→ **About this exercise**
The records under this task must be duplicated exactly.

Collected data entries
-=-=-
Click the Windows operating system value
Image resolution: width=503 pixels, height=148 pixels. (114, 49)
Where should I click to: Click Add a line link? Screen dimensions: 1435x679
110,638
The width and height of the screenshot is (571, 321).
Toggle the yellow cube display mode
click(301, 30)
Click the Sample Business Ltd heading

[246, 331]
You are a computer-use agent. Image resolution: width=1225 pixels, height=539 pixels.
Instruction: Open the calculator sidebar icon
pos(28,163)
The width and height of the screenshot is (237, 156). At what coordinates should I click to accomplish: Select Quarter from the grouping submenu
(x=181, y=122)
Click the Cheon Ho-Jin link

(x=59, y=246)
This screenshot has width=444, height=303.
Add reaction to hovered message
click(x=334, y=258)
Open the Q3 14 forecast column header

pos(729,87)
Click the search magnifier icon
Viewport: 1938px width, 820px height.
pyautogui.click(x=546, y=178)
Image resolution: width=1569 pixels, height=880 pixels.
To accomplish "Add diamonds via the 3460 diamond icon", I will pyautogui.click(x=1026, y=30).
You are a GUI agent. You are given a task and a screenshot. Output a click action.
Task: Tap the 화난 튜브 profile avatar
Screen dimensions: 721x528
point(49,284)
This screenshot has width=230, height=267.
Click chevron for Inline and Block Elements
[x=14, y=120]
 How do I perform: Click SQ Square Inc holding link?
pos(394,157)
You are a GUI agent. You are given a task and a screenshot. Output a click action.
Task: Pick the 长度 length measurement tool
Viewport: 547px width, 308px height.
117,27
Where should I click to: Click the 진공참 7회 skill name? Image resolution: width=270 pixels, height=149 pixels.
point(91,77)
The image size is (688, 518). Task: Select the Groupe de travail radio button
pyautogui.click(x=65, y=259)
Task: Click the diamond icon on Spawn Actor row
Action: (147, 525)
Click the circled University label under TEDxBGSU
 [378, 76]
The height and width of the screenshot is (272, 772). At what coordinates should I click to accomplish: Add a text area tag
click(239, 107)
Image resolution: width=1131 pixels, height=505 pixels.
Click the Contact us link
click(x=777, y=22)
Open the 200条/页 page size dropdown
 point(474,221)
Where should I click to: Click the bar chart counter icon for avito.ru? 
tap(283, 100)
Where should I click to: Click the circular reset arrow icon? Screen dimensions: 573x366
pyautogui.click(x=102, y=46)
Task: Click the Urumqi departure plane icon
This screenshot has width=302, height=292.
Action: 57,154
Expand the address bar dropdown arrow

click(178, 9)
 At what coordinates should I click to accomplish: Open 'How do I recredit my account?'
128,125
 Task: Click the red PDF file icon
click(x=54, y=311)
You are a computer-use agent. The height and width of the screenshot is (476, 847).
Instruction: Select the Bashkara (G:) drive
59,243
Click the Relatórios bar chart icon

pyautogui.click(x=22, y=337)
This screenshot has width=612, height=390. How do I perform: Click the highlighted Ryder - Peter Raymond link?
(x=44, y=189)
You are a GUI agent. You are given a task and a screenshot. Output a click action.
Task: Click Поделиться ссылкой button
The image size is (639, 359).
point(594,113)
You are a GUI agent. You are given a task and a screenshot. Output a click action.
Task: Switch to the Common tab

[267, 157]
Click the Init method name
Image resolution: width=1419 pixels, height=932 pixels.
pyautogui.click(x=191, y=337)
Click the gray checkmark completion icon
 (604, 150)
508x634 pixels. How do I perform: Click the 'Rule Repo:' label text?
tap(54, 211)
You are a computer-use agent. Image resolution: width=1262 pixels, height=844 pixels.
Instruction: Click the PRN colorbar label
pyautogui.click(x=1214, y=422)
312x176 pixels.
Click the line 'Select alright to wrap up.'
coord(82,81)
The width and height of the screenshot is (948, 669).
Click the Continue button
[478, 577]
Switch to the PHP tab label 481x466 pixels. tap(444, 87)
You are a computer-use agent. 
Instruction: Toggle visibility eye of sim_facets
-=-=-
→ **Completed exercise**
Click the Windows operating system value
Image resolution: width=503 pixels, height=148 pixels. (114, 49)
Where should I click to: Click Add a line link? Screen dimensions: 1435x679
110,638
The width and height of the screenshot is (571, 321).
Toggle the yellow cube display mode
click(301, 30)
Click the Sample Business Ltd heading

[246, 331]
You are a computer-use agent. Image resolution: width=1225 pixels, height=539 pixels.
Instruction: Open the calculator sidebar icon
pos(28,163)
The width and height of the screenshot is (237, 156). At what coordinates should I click to accomplish: Select Quarter from the grouping submenu
(x=181, y=122)
Click the Cheon Ho-Jin link

(x=59, y=246)
This screenshot has width=444, height=303.
Add reaction to hovered message
click(x=334, y=258)
Open the Q3 14 forecast column header

pos(729,87)
Click the search magnifier icon
Viewport: 1938px width, 820px height.
pyautogui.click(x=546, y=178)
Image resolution: width=1569 pixels, height=880 pixels.
To accomplish "Add diamonds via the 3460 diamond icon", I will pyautogui.click(x=1026, y=30).
You are a GUI agent. You are given a task and a screenshot. Output a click action.
Task: Tap the 화난 튜브 profile avatar
Screen dimensions: 721x528
point(49,284)
This screenshot has width=230, height=267.
Click chevron for Inline and Block Elements
[x=14, y=120]
 How do I perform: Click SQ Square Inc holding link?
pos(394,157)
You are a GUI agent. You are given a task and a screenshot. Output a click action.
Task: Pick the 长度 length measurement tool
Viewport: 547px width, 308px height.
117,27
Where should I click to: Click the 진공참 7회 skill name? Image resolution: width=270 pixels, height=149 pixels.
point(91,77)
The image size is (688, 518). Task: Select the Groupe de travail radio button
pyautogui.click(x=65, y=259)
Task: Click the diamond icon on Spawn Actor row
Action: (147, 525)
Click the circled University label under TEDxBGSU
 [378, 76]
The height and width of the screenshot is (272, 772). At what coordinates should I click to accomplish: Add a text area tag
click(239, 107)
Image resolution: width=1131 pixels, height=505 pixels.
Click the Contact us link
click(x=777, y=22)
Open the 200条/页 page size dropdown
 point(474,221)
Where should I click to: Click the bar chart counter icon for avito.ru? 
tap(283, 100)
Where should I click to: Click the circular reset arrow icon? Screen dimensions: 573x366
pyautogui.click(x=102, y=46)
Task: Click the Urumqi departure plane icon
This screenshot has width=302, height=292.
Action: 57,154
Expand the address bar dropdown arrow

click(178, 9)
 At what coordinates should I click to accomplish: Open 'How do I recredit my account?'
128,125
 Task: Click the red PDF file icon
click(x=54, y=311)
You are a computer-use agent. The height and width of the screenshot is (476, 847).
Instruction: Select the Bashkara (G:) drive
59,243
Click the Relatórios bar chart icon

pyautogui.click(x=22, y=337)
This screenshot has width=612, height=390. How do I perform: Click the highlighted Ryder - Peter Raymond link?
(x=44, y=189)
You are a GUI agent. You are given a task and a screenshot. Output a click action.
Task: Click Поделиться ссылкой button
The image size is (639, 359).
point(594,113)
You are a GUI agent. You are given a task and a screenshot. Output a click action.
Task: Switch to the Common tab

[267, 157]
Click the Init method name
Image resolution: width=1419 pixels, height=932 pixels.
pyautogui.click(x=191, y=337)
Click the gray checkmark completion icon
 (604, 150)
508x634 pixels. How do I perform: Click the 'Rule Repo:' label text?
tap(54, 211)
You are a computer-use agent. Image resolution: width=1262 pixels, height=844 pixels.
Instruction: Click the PRN colorbar label
pyautogui.click(x=1214, y=422)
312x176 pixels.
Click the line 'Select alright to wrap up.'
coord(82,81)
The width and height of the screenshot is (948, 669).
Click the Continue button
[478, 577]
Switch to the PHP tab label 481x466 pixels. tap(444, 87)
You are a computer-use agent. 
Instruction: Toggle visibility eye of sim_facets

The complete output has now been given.